* [EXERCISE INSTRUCTIONS]:
Check the lines of the listing below for the word "computer", and state only how many have it.
PROVIDED RECORDS Start Marker
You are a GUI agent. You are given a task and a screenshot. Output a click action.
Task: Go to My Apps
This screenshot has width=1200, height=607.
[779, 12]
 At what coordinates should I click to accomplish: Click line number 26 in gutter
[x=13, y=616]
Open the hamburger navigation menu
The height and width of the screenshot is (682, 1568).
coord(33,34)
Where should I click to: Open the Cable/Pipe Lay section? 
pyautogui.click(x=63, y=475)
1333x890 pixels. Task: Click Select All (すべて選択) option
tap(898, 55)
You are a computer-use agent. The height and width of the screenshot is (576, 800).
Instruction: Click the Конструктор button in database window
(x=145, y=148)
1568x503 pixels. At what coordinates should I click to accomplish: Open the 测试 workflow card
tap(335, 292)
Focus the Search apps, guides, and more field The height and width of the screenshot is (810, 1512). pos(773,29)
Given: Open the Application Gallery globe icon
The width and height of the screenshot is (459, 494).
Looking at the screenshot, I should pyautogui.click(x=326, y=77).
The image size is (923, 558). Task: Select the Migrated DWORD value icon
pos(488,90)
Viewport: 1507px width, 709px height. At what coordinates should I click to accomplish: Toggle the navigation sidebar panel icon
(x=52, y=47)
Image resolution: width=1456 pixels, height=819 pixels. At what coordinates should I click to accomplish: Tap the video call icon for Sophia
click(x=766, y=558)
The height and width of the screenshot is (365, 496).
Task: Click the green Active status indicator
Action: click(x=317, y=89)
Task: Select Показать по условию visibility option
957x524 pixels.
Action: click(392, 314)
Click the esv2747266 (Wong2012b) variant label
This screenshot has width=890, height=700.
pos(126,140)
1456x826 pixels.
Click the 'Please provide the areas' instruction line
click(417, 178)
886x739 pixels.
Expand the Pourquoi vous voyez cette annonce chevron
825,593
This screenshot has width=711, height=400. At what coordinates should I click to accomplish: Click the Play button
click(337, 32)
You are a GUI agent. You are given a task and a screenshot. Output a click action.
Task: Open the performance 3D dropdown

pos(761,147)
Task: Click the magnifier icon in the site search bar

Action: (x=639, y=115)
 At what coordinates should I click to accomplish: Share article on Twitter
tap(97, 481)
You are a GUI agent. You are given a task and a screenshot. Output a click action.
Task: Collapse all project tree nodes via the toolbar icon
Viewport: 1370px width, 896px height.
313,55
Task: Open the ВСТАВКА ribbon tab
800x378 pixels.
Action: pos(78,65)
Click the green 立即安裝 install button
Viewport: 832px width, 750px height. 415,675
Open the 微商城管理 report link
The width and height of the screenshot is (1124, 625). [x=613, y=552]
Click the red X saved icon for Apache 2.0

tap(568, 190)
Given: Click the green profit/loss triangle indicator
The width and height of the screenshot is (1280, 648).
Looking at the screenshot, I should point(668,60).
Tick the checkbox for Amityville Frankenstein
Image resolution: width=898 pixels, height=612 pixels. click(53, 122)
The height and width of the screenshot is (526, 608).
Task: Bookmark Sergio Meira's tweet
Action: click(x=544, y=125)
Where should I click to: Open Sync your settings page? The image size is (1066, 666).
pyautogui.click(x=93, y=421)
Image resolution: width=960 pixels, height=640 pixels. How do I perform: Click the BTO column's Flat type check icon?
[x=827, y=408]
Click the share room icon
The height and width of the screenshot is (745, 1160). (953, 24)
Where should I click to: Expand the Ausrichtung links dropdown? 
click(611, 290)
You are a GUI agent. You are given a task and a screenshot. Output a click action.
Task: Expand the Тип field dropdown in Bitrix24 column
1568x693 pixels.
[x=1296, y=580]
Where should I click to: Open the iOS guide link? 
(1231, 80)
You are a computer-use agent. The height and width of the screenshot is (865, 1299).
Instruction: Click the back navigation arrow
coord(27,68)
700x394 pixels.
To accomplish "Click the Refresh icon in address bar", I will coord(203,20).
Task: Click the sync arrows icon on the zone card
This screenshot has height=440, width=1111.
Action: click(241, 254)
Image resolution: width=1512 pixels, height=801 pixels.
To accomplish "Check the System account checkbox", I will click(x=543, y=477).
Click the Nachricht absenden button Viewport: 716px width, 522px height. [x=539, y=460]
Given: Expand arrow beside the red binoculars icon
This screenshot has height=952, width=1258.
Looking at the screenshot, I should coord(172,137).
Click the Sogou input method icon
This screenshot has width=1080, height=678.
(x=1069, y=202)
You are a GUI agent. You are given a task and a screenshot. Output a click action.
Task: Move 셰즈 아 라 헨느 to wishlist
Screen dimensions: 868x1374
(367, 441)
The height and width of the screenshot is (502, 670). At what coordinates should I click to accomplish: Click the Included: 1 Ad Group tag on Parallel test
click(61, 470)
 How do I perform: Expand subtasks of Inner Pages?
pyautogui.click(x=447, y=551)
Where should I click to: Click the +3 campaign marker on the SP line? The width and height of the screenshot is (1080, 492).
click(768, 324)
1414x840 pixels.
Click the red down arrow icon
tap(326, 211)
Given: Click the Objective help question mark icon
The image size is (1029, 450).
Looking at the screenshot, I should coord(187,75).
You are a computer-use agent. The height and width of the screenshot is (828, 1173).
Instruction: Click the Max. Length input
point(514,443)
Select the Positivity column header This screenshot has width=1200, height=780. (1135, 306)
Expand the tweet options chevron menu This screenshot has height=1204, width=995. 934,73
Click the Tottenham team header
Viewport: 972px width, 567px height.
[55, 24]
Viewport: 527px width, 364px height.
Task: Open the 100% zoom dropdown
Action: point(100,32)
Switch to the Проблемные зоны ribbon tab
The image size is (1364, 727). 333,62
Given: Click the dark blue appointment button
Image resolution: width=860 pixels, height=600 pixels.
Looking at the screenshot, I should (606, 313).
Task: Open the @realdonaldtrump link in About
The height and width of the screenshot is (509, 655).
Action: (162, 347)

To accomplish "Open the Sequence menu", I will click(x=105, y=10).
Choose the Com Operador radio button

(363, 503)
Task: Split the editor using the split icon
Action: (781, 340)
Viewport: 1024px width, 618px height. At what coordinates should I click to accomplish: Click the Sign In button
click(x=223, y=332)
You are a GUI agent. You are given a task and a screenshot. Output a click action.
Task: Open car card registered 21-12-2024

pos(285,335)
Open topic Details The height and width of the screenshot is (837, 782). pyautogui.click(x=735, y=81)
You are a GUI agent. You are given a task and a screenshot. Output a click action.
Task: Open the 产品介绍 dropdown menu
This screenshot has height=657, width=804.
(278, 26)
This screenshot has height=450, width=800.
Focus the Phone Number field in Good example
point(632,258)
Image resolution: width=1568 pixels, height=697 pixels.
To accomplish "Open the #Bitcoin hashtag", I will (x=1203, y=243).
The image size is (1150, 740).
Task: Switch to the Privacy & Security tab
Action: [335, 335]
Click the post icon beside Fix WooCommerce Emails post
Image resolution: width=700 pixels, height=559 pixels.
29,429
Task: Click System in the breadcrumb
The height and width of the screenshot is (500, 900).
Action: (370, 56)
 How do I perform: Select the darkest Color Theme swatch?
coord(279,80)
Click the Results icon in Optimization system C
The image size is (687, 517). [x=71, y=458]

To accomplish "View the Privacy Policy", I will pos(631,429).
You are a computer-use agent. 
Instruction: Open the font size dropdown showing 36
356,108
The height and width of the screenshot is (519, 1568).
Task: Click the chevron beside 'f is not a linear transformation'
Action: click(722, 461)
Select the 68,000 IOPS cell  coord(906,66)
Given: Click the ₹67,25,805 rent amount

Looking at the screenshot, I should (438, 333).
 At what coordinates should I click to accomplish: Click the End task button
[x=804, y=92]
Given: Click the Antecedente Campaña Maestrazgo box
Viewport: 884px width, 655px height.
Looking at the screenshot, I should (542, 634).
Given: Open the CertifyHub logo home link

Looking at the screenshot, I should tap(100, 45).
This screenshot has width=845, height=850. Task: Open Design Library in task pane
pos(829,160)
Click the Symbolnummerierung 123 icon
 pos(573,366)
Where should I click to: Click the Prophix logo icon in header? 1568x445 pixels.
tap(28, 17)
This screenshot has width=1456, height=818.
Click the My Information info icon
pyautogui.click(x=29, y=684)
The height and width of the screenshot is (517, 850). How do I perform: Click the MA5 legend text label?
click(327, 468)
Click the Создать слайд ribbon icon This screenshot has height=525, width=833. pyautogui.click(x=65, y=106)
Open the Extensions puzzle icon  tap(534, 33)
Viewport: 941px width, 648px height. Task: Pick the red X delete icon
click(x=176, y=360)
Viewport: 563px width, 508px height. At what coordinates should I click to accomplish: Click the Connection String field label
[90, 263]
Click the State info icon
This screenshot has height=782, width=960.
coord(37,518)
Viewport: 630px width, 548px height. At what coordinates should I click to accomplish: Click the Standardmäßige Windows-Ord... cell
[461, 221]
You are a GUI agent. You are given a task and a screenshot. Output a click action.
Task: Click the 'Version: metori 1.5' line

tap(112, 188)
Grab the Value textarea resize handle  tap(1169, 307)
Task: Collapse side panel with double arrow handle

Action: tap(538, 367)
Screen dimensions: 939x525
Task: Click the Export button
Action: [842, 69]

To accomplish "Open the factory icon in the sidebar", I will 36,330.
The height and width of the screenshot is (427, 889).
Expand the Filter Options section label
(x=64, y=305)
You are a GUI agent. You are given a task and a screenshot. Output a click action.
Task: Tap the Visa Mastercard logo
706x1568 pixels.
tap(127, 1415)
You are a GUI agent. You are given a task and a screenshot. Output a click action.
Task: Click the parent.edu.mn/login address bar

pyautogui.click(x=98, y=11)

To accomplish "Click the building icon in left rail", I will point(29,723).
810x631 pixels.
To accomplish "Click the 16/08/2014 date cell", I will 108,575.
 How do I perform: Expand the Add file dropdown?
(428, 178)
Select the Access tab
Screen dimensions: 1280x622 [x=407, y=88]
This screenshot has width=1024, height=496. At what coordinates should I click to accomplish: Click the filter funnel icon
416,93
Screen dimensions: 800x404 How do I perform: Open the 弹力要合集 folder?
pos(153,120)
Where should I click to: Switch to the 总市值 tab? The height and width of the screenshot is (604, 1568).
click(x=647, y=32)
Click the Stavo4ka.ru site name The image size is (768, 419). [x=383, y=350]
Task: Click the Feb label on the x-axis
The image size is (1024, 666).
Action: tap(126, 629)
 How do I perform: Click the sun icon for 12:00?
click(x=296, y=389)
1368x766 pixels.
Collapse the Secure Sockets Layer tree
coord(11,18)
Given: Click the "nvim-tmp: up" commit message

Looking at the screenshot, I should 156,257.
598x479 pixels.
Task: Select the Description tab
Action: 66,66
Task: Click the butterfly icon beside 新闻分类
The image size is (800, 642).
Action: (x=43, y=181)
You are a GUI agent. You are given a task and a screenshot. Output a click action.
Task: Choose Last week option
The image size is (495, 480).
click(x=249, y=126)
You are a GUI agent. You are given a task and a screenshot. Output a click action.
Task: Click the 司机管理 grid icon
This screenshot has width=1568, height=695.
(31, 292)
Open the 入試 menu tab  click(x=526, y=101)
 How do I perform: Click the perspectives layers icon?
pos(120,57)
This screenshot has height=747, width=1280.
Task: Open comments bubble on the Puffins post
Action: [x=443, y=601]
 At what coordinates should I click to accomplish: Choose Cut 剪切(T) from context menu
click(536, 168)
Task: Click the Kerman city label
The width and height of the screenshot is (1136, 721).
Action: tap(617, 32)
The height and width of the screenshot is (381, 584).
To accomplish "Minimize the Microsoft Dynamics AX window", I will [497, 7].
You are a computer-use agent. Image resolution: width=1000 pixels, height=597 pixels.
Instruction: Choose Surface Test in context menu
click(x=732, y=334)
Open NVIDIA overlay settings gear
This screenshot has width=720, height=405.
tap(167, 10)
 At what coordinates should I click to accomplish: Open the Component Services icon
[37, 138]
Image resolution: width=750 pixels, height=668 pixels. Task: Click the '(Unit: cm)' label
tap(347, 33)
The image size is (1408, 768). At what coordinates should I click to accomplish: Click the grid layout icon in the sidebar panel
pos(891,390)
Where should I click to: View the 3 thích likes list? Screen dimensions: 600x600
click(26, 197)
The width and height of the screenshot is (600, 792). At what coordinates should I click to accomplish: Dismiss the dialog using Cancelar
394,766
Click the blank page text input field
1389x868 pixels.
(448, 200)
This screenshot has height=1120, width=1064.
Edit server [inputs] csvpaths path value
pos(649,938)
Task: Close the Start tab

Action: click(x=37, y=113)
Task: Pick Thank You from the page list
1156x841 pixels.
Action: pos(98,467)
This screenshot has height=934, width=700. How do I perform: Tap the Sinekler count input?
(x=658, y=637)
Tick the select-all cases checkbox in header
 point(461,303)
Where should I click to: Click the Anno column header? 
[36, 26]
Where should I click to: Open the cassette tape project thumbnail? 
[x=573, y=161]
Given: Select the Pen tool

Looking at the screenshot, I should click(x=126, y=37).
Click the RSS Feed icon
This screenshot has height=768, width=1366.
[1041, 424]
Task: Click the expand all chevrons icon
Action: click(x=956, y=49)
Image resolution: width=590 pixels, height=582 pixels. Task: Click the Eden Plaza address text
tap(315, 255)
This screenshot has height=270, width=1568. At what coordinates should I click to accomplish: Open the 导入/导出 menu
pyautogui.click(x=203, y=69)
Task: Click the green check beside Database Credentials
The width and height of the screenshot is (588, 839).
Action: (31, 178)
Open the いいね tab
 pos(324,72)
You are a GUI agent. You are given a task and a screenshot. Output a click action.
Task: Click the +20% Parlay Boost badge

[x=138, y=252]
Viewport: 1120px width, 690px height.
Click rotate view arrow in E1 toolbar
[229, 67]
PROVIDED RECORDS End Marker
* [SOLUTION FOR THIS EXERCISE]:
5